Задание a =>
Воспроизведите без изменений часть записей, которая открывается строкой, содержащей «coordinates (344, 96).», и завершается последней строкой записей; обе крайние строки включите.

Отрывок для чтения =>
━━━━━━━━━━
Составляя этот перечень возможного, мы часто сталкивались с тем, что я во Введении назвал «материальной цивилизацией». Ибо у возможного есть не только верхний предел; оно ограничено и снизу — всей массой той «другой половины» производства, которая не входит целиком в движение обмена. Эта материальная жизнь, повсюду присутствующая, повторяющаяся, все заполняющая, протекает под знаком рутины. Хлеб сеют так же, как сеяли всегда; маис сажают так же, как его сажали всегда; рисовое поле выравнивают так же, как выравнивали его всегда; и по Красному морю плавают точно так же, как всегда плавали. Упорно отстаивающее свое присутствие прожорливое прошлое монотонно поглощает хрупкое время людей. И эта поверхность стагнирующей истории огромна: к ней в огромном своем большинстве относится сельская жизнь, т. е. жизнь 80–90 % населения земного шара. Разумеется, было бы очень трудно определить точно, где она кончается и где начинается гибкая и подвижная рыночная экономика. Конечно же, эта цивилизация не отделена от экономики так, как отделяется вода от масла. К тому же не всегда возможно безоговорочно решить, по ту или иную сторону барьера находятся доступные наблюдению действующее лицо, фактор или явление. И следует показать материальную цивилизацию, что я и сделаю, одновременно с цивилизацией экономической (если можно так выразиться), которая существует, с нею бок о бок, возмущает ее и, противостоя ей, объясняет ее. Но не подлежит сомнению, что барьер все же существует, а это влечет за собой огромные последствия.
━━━━━━━━━━
Данные упражнения =>
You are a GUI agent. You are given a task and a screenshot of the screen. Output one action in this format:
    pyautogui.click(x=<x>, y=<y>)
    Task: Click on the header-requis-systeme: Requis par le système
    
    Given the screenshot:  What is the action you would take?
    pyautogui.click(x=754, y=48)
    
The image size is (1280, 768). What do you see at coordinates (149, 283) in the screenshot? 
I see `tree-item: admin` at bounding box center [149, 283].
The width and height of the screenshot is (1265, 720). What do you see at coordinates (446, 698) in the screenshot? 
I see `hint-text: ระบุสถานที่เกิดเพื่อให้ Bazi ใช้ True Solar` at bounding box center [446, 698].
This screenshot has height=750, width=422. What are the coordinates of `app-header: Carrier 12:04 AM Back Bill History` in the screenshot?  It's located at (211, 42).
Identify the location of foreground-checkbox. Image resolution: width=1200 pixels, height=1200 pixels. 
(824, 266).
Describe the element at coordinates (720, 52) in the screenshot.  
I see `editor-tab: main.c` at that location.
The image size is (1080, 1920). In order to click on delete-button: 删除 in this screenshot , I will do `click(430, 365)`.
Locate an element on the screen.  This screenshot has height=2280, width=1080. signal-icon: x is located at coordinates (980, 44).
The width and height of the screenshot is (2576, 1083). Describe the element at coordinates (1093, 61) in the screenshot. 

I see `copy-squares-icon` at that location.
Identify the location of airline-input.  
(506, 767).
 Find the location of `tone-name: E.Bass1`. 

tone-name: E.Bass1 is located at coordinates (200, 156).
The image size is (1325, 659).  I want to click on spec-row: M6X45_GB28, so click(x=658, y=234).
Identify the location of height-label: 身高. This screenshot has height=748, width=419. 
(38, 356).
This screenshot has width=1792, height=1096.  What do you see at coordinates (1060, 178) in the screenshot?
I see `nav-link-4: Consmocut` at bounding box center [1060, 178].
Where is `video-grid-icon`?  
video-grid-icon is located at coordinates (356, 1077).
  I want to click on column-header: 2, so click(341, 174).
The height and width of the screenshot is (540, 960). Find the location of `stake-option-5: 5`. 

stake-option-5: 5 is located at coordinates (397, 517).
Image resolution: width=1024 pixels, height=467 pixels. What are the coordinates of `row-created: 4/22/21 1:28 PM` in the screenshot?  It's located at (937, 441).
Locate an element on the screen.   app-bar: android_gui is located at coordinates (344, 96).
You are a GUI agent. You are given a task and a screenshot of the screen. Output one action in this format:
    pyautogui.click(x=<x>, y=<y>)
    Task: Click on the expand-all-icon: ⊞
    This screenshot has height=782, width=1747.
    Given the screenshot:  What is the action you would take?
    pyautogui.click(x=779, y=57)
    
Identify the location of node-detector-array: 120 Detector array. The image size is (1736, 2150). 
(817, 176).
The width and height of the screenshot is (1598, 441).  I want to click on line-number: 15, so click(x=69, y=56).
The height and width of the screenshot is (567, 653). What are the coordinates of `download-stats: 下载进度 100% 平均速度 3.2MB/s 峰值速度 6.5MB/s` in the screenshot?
━━━━━━━━━━
Задание b =>
Продолжите отрывок о материальной цивилизации, начав сразу после его последнего предложения.

Поле ответа a =>
Locate an element on the screen.   app-bar: android_gui is located at coordinates (344, 96).
You are a GUI agent. You are given a task and a screenshot of the screen. Output one action in this format:
    pyautogui.click(x=<x>, y=<y>)
    Task: Click on the expand-all-icon: ⊞
    This screenshot has height=782, width=1747.
    Given the screenshot:  What is the action you would take?
    pyautogui.click(x=779, y=57)
    
Identify the location of node-detector-array: 120 Detector array. The image size is (1736, 2150). 
(817, 176).
The width and height of the screenshot is (1598, 441).  I want to click on line-number: 15, so click(x=69, y=56).
The height and width of the screenshot is (567, 653). What are the coordinates of `download-stats: 下载进度 100% 平均速度 3.2MB/s 峰值速度 6.5MB/s` in the screenshot?

Поле ответа b =>
Двойной отсчет, экономический и материальный, на самом деле возник в итоге многовекового развития. Материальная жизнь в промежутке между XV и XVIII вв. — это продолжение древнего общества, древней экономики, трансформирующихся очень медленно, незаметно. Мало-помалу они создали над собой — с достижениями и неудачами, которые легко себе представить, — общество более высокого, чем они, уровня, бремя которого им поневоле приходилось нести. И с тех пор всегда сосуществовали верхний и нижний уровни и бесконечно варьировало их соотношение. Разве не выиграла материальная жизнь в Европе в XVII в. с упадком экономики? Да и на наших глазах после регресса, начавшегося в 1973–1974 гг., материальная жизнь явно выигрывает. И таким образом, по обе стороны границы, нечеткой по самой своей природе, сосуществуют первый и второй «этажи»; и если более высокий продвигается вперед, то другой отстает. Так, хорошо мне знакомая деревня еще в 1929 г. жила чуть ли не в XVII или XVIII в. Такого рода отставание бывает либо невольным, либо преднамеренным. До XVIII в. рыночной экономике не хватало сил, чтобы овладеть и по своему усмотрению придать форму всей массе инфраэкономики, зачастую защищаемой удаленностью и изоляцией. И наоборот, если сегодня имеется обширный внерыночный, «внеэкономический» сектор, то это объясняется скорее сопротивлением на базовом уровне, нежели небрежением или несовершенством обмена, организуемого государством, или же обществом. И тем не менее в силу ряда причин результат может быть только аналогичным.

В любом случае сосуществовавание «низа» и «верха» навязывает историку диалектический подход, многое проясняющий. Как понять города без деревень, денежное обращение без натурального обмена, распространение нищеты без роста роскоши, белый хлеб богачей без серого хлеба бедняков?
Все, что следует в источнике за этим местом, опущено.